Возрастные ограничения: +16
сообщить о неприемлемом содержимом
Текущая страница: 1 (всего у книги 3 страниц)
АлексАндрия
Наталия Валентиновна Ермильченко
Иллюстратор Наталия Ермильченко
© Наталия Валентиновна Ермильченко, 2023
© Наталия Ермильченко, иллюстрации, 2023
ISBN 978-5-0059-8174-5
Создано в интеллектуальной издательской системе Ridero
От автора
Давным-давно «АлексАндрией» называли сборник сказаний об Александре Македонском, знаменитом полководце, который в IV веке до нашей эры пытался завоевать весь мир. Это ему, к счастью, не удалось, но слухи о нем распространились, понятное дело, далеко за пределы его родной Македонии и еще много веков будоражили воображение жителей разных стран. Со временем история его военных походов подзабылась (учебников тогда не писали), а имя – нет. Например, в XIV веке нашей уже эры люди знали, что жил на свете такой интересный и необычный человек, Александр Македонский, совершивший множество подвигов. Никто, правда, не помнил, каких именно, поэтому их придумали заново – так полководец стал сказочным персонажем, и так получилась книга. На Руси ее прочитали уже в следующем, XV веке (скорости тогда были другие), но полюбили и назвали «АлексАндрией».
Это все к чему?
А к тому, что в наше время, хоть оно и не древнерусское и уж совсем не древнемакедонское, есть свой великий Александр – Александр Сергеевич Пушкин. Он не завоевывал страны – он создал современный литературный русский язык и чувства добрые лирой пробуждал, что гораздо лучше.
Что такое Александр Македонский – один урок истории Древнего мира! Тогда как Александр Сергеевич с нами рядом всю школьную программу.

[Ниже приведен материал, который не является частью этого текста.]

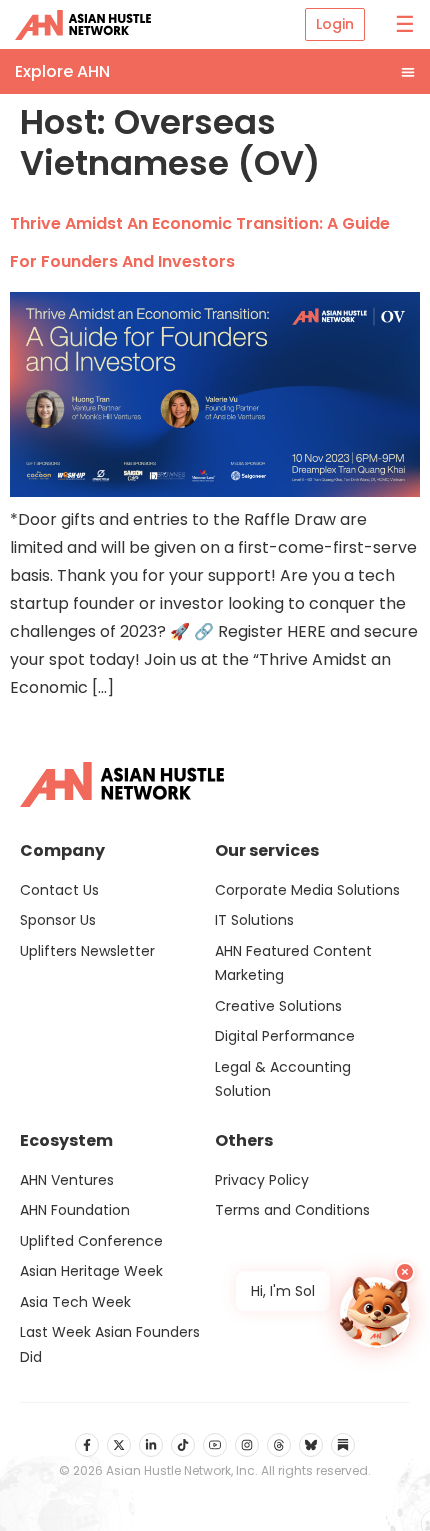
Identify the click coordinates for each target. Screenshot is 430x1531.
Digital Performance (285, 1036)
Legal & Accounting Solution (283, 1079)
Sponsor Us (58, 920)
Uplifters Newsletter (87, 951)
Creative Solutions (278, 1006)
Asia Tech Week (75, 1302)
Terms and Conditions (292, 1210)
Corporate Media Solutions (307, 890)
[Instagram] (247, 1445)
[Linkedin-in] (151, 1445)
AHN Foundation (75, 1210)
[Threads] (279, 1445)
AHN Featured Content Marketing (293, 963)
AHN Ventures (67, 1180)
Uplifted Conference (91, 1241)
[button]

Как звали папу Александра Македонского? А его любимого коня? То-то и оно. Зато всякий нынче, даже тот, кто так и не выучил наизусть ни одного из множества пушкинских стихотворений, помнит про михайловскую ссылку, болдинскую осень, женитьбу на Наталье Николаевне Гончаровой и дуэль с Дантесом. Даже двоечник и прогульщик, бывший или действующий, твердо скажет, что Пушкин – классик русской литературы и «наше все».
Почему бы, в таком случае, не посвятить ему новую «АлексАндрию»?
Кто-то, возможно, засомневается: а не рано ли – не подождать ли еще лет тысячу? На этот вопрос отвечает наука. Ученые доказали: способность к мифотворчеству и сказкосочинительству – неотъемлемое свойство человеческой психики. Люди творят мифы, не переставая – было бы кому записывать. И, кстати, полевые записи пушкинистов 30-х годов ХХ столетия показывают, что Александр Сергеевич даже тут обогнал своего македонского тезку. В Псковской губернии он стал сказочным героем уже через сто лет после своей последней дуэли. Именно тогда филологи узнали от своих респондентов, что «Пушкин крестьянам волю-то и открыл!» (а вовсе не подписанный в 1861 году императором Манифест, как они думали).
Так что ждать еще тысячу лет автор решительно отказывается!
Вообще-то автор не сомневается, что каждый, кто неравнодушен к Александру Сергеевичу, сочиняет в уме свою собственную «АлексАндрию». Автор даже мечтает увидеть когда-нибудь энциклопедию мифов и сказок о Пушкине, объемом не уступающую двухтомнику «Мифы мира».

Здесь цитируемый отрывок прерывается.